## Task description
From the entries that follow, copy exactly the lines beginning at the line holding "NEEM CONTACT MET ONS OP (445, 13)" and continuing through the line holding "Je refuse [button] (248, 2563)".

## Data for analysis
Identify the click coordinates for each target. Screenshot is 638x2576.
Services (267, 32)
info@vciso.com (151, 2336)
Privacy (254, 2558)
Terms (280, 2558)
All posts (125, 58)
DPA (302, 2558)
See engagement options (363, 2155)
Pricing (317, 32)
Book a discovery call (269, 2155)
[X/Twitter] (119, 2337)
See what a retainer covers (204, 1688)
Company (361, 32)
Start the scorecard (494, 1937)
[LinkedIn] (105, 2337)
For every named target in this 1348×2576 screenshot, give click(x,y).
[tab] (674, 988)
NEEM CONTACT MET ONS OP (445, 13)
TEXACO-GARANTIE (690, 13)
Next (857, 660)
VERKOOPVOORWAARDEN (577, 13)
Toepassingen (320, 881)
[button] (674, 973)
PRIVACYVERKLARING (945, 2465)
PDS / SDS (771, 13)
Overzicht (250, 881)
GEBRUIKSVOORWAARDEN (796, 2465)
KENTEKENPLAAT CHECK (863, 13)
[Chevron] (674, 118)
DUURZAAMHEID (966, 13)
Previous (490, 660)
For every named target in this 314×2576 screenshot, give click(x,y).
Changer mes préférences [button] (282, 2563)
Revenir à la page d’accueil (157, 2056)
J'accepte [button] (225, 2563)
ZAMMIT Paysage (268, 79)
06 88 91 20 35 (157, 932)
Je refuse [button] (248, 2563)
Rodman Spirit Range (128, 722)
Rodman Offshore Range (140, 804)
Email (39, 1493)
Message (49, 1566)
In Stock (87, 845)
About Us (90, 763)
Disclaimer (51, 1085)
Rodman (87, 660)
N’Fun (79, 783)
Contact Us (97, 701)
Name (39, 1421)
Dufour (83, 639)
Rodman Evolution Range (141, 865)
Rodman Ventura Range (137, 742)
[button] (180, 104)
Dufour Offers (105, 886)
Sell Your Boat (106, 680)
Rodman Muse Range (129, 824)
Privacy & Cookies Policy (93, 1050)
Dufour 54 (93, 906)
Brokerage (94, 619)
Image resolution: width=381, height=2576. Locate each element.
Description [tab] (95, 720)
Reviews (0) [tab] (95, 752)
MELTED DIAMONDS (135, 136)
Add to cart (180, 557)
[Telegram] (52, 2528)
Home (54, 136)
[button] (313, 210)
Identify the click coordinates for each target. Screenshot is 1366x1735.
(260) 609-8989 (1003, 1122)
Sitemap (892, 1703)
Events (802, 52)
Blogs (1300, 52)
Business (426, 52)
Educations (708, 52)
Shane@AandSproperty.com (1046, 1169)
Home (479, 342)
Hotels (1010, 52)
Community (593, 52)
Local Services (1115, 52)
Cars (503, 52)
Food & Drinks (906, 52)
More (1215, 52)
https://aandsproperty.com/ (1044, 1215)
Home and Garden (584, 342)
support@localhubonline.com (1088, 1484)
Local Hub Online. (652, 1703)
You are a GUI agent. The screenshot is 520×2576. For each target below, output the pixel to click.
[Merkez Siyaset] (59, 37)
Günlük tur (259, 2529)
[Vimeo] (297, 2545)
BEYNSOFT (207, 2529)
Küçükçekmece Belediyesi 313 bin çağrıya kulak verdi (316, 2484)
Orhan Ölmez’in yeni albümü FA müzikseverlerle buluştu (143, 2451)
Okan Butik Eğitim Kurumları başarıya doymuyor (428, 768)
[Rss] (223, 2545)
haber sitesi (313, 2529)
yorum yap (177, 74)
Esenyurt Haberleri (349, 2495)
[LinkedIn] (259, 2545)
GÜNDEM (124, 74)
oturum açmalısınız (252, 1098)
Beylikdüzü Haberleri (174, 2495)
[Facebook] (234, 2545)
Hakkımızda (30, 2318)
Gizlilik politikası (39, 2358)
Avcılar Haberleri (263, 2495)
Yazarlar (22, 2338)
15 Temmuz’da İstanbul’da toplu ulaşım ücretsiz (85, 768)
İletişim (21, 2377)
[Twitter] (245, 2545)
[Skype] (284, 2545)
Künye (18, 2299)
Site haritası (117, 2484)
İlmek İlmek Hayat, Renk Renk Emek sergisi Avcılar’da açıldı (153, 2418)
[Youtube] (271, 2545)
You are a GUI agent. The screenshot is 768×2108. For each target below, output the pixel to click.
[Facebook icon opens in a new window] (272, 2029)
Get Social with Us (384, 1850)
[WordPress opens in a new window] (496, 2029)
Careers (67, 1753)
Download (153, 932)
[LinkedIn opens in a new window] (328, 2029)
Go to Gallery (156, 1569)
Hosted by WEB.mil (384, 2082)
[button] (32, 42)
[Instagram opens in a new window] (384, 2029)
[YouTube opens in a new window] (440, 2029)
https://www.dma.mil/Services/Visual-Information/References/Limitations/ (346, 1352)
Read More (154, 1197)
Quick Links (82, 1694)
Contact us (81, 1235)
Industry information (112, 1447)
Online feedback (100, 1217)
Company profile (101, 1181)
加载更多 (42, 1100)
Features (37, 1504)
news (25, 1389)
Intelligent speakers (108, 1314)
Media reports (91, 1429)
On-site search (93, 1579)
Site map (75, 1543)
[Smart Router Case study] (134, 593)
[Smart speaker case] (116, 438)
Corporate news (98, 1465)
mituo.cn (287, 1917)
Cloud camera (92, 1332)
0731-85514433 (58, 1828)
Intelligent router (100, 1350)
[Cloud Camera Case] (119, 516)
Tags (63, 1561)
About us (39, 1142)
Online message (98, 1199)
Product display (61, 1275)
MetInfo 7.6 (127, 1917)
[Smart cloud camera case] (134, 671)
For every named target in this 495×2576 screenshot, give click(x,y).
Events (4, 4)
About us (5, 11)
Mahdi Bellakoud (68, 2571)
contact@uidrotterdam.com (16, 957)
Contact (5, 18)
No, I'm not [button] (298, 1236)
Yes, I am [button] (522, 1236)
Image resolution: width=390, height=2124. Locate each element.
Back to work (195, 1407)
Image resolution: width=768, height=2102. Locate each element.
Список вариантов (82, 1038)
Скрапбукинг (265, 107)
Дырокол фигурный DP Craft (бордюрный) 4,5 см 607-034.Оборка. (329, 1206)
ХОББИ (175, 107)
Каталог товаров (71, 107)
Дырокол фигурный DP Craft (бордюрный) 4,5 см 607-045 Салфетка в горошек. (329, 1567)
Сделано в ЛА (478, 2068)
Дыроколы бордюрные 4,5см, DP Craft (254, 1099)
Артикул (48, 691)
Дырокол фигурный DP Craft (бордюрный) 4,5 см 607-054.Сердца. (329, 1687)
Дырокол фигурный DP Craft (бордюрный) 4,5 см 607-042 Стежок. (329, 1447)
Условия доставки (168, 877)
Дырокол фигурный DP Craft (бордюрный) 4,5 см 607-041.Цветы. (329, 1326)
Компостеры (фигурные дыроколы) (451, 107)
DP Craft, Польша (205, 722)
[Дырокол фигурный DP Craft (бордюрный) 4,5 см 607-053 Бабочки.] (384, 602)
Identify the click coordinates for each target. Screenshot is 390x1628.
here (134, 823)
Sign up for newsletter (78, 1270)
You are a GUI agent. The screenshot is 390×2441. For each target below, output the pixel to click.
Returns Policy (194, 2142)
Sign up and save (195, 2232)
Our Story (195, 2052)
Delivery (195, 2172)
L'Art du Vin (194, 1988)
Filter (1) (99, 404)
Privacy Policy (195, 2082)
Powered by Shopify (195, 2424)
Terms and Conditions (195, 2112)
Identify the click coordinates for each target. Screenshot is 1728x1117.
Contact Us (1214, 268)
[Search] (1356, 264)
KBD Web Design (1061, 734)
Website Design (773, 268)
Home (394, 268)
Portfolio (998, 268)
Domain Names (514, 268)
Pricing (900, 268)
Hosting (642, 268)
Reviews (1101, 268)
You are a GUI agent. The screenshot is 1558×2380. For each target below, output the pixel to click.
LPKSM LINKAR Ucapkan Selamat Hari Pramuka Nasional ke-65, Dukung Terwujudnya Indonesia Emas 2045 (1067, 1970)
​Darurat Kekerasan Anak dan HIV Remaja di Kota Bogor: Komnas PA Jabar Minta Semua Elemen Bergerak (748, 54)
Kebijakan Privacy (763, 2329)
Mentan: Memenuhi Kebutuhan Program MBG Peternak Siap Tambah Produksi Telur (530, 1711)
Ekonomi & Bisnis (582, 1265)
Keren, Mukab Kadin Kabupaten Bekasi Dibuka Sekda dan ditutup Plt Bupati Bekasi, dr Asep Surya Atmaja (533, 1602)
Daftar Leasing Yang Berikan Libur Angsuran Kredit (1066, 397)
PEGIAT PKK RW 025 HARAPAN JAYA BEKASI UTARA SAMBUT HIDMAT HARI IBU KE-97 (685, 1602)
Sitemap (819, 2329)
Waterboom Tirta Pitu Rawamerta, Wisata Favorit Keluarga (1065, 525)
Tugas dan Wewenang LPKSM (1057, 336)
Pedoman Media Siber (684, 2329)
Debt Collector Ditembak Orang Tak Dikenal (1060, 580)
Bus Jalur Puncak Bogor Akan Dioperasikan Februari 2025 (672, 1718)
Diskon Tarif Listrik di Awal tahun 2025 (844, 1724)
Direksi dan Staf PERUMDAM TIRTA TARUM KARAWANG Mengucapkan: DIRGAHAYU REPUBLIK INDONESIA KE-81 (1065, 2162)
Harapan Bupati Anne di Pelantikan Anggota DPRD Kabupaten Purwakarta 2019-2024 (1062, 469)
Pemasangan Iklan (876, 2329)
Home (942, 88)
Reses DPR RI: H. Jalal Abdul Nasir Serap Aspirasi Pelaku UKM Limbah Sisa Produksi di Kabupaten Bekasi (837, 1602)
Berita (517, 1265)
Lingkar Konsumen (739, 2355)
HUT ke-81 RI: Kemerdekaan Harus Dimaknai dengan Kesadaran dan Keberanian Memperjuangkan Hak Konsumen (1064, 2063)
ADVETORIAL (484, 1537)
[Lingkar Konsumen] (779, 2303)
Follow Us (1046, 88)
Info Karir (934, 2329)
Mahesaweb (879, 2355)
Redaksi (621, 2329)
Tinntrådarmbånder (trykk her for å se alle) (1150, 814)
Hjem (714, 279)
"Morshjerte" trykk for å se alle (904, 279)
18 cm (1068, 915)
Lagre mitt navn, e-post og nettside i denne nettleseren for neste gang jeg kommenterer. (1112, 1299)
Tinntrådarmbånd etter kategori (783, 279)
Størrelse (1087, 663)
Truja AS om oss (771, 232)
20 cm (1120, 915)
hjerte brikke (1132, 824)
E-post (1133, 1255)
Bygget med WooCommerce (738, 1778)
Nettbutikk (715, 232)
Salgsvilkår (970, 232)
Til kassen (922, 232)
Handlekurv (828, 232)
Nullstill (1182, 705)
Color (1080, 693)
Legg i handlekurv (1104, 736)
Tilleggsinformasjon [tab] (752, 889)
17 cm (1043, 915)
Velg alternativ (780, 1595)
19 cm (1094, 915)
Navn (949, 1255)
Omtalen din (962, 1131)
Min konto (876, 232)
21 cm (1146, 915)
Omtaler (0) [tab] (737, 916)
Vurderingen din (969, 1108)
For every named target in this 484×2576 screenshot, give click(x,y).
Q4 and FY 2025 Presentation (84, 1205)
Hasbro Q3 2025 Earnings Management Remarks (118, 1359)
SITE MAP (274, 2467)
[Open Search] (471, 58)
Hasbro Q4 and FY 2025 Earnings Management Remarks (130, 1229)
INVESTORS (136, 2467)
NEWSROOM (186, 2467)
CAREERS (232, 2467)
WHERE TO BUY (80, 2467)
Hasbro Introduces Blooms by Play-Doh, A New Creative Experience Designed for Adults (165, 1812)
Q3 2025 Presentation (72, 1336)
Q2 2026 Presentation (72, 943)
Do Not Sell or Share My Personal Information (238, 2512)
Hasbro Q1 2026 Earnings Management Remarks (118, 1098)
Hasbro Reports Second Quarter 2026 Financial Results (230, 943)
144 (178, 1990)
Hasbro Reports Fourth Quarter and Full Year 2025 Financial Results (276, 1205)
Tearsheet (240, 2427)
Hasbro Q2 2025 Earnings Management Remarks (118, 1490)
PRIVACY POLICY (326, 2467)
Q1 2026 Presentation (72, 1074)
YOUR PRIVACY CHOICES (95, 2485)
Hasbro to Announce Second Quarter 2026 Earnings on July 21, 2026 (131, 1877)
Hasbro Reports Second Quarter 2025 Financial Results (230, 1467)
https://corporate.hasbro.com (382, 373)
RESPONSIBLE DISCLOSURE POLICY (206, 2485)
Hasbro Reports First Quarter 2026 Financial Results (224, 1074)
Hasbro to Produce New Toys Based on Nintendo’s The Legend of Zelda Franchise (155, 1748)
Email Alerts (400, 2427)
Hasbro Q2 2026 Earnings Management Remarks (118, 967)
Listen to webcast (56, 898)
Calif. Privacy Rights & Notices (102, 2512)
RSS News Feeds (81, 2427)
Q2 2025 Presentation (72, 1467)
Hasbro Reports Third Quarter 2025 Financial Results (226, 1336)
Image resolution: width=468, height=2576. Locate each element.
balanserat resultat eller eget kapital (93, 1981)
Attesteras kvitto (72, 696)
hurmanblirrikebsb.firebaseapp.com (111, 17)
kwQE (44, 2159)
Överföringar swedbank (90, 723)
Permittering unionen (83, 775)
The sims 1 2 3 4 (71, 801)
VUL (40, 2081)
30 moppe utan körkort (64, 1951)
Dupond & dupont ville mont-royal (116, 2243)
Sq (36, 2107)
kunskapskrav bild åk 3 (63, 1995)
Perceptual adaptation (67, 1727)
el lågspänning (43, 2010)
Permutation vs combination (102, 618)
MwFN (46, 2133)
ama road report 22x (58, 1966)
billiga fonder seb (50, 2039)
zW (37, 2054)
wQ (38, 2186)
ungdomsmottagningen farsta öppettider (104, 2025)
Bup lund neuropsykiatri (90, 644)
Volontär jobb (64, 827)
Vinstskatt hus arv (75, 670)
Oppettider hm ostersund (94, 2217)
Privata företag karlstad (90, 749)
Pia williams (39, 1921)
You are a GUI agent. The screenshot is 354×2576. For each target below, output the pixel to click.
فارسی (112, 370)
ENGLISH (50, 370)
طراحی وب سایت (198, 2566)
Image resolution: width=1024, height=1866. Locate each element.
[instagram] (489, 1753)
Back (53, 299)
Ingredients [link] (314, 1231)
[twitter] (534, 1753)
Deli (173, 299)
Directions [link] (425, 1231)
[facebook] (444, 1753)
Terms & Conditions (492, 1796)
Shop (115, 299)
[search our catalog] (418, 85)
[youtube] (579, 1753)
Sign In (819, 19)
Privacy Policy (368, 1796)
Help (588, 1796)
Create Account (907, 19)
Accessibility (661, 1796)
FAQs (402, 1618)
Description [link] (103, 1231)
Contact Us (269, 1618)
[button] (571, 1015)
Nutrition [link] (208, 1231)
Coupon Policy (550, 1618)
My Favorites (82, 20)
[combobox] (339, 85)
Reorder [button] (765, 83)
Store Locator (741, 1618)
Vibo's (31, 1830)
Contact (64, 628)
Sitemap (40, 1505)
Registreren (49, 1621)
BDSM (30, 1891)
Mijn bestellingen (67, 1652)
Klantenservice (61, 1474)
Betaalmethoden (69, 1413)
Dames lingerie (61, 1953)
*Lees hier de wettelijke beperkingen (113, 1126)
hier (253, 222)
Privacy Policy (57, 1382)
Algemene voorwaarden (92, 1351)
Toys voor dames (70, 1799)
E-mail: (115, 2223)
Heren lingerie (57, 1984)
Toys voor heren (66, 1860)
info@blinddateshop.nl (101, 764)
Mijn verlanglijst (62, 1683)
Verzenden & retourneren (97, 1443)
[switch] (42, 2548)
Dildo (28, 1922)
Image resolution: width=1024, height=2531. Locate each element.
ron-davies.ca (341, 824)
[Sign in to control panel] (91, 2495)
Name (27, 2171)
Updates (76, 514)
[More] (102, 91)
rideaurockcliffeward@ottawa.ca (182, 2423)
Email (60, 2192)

## Expected output
NEEM CONTACT MET ONS OP (445, 13)
TEXACO-GARANTIE (690, 13)
Next (857, 660)
VERKOOPVOORWAARDEN (577, 13)
Toepassingen (320, 881)
[button] (674, 973)
PRIVACYVERKLARING (945, 2465)
PDS / SDS (771, 13)
Overzicht (250, 881)
GEBRUIKSVOORWAARDEN (796, 2465)
KENTEKENPLAAT CHECK (863, 13)
[Chevron] (674, 118)
DUURZAAMHEID (966, 13)
Previous (490, 660)
For every named target in this 314×2576 screenshot, give click(x,y).
Changer mes préférences [button] (282, 2563)
Revenir à la page d’accueil (157, 2056)
J'accepte [button] (225, 2563)
ZAMMIT Paysage (268, 79)
06 88 91 20 35 (157, 932)
Je refuse [button] (248, 2563)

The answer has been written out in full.